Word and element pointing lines
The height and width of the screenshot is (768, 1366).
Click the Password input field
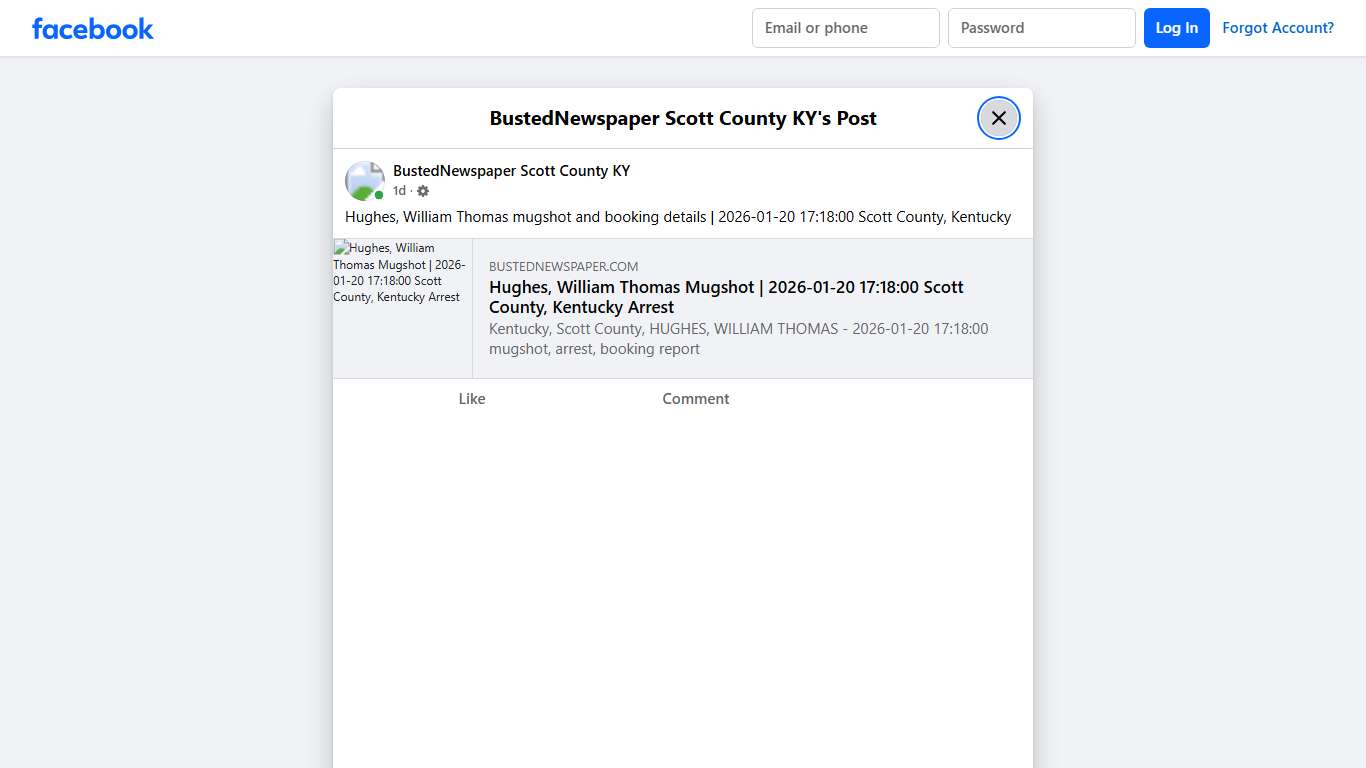1041,28
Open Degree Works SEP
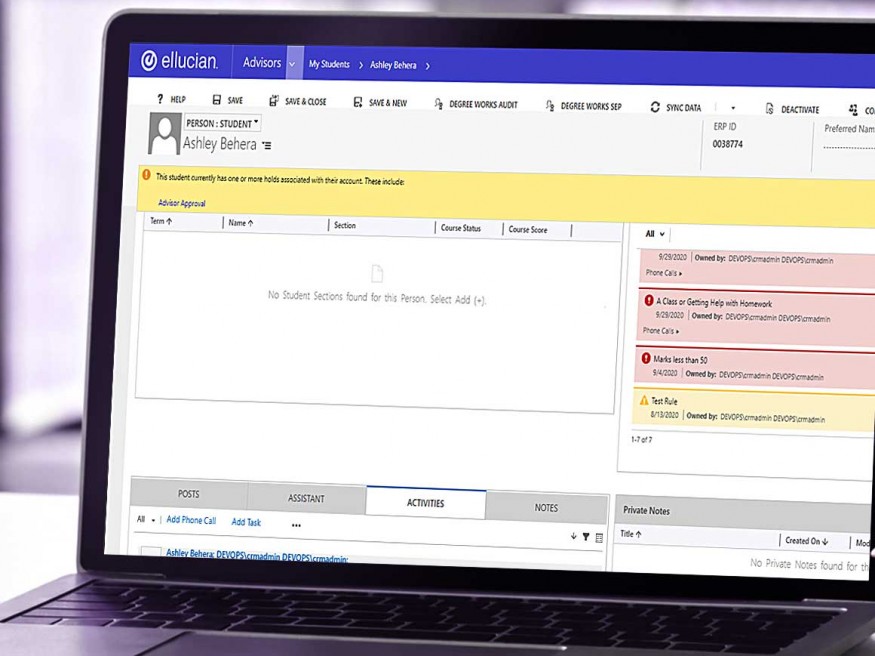Image resolution: width=875 pixels, height=656 pixels. pyautogui.click(x=584, y=106)
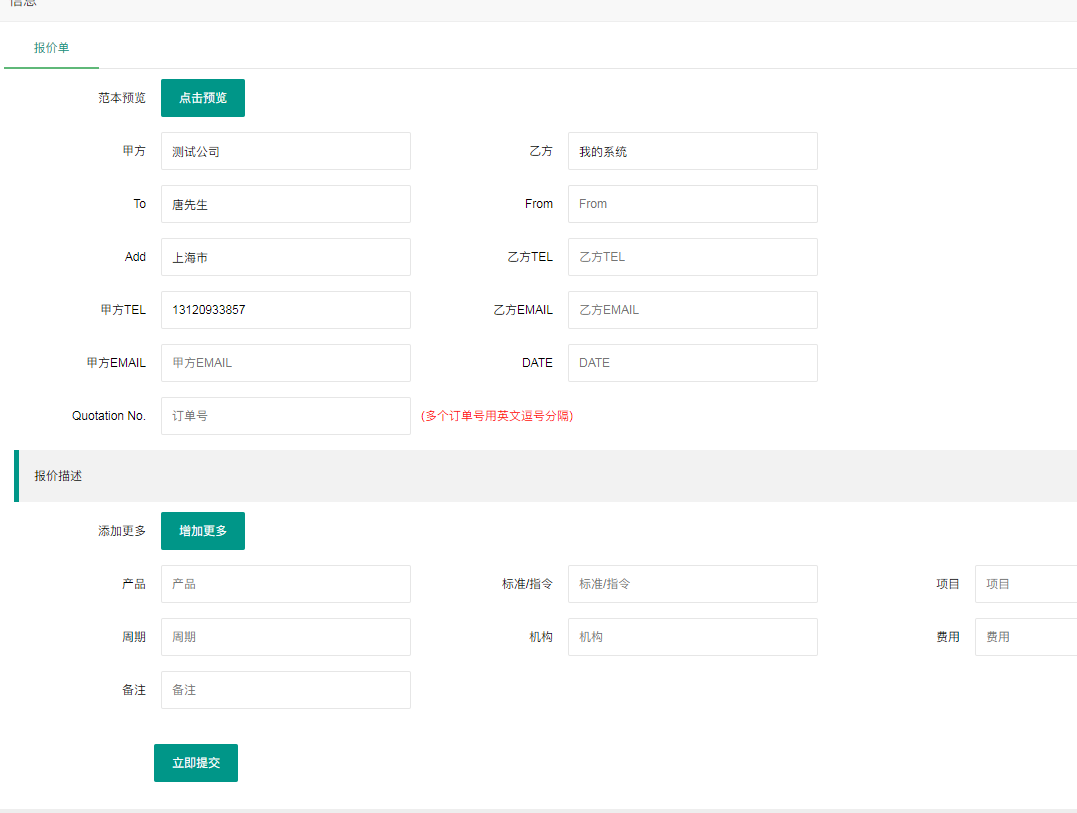Image resolution: width=1077 pixels, height=813 pixels.
Task: Submit the form with 立即提交
Action: [x=195, y=763]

GOAL = Rewrite the lines above with "Password text box" in place of "Password input field", changing nothing else, and leave out the pictures.

FINISHED ANSWER =
The height and width of the screenshot is (768, 1366).
Click the Password text box
1041,28
Open Degree Works SEP
Image resolution: width=875 pixels, height=656 pixels. pyautogui.click(x=584, y=106)
Image resolution: width=1077 pixels, height=813 pixels.
Task: Submit the form with 立即提交
Action: [x=195, y=763]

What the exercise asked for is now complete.